Activity ▸ Count the lines in the records below that contain the word "will", and reply with only that number.

[Opening Information given section]

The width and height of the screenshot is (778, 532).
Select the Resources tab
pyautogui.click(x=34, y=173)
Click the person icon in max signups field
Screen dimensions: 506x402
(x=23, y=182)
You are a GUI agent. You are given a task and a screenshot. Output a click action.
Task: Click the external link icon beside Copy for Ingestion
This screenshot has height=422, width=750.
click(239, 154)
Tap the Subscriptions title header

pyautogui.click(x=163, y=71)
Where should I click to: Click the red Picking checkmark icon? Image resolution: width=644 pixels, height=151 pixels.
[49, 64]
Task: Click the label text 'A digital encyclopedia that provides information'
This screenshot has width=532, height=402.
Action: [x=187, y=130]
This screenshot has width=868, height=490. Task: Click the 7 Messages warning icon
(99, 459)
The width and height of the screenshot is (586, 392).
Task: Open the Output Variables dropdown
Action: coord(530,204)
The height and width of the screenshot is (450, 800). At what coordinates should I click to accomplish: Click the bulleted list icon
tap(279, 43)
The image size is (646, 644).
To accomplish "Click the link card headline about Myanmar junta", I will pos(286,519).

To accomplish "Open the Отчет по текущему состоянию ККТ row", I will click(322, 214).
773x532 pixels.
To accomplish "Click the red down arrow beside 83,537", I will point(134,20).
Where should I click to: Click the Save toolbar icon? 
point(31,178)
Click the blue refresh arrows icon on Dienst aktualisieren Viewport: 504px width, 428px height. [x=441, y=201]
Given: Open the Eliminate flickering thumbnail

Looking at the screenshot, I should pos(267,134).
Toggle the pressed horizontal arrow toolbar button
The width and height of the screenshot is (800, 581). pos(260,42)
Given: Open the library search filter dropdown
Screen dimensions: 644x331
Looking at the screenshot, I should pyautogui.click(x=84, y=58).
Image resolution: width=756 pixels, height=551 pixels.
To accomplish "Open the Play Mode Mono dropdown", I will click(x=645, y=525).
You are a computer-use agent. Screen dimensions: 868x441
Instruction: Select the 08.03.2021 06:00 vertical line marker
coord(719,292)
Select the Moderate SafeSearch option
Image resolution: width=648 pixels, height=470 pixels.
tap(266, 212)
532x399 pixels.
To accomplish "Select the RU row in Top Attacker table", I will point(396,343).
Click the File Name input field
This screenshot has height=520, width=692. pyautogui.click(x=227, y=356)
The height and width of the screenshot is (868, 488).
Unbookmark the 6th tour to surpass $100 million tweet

[Closing Information given section]

Solution ▸ 5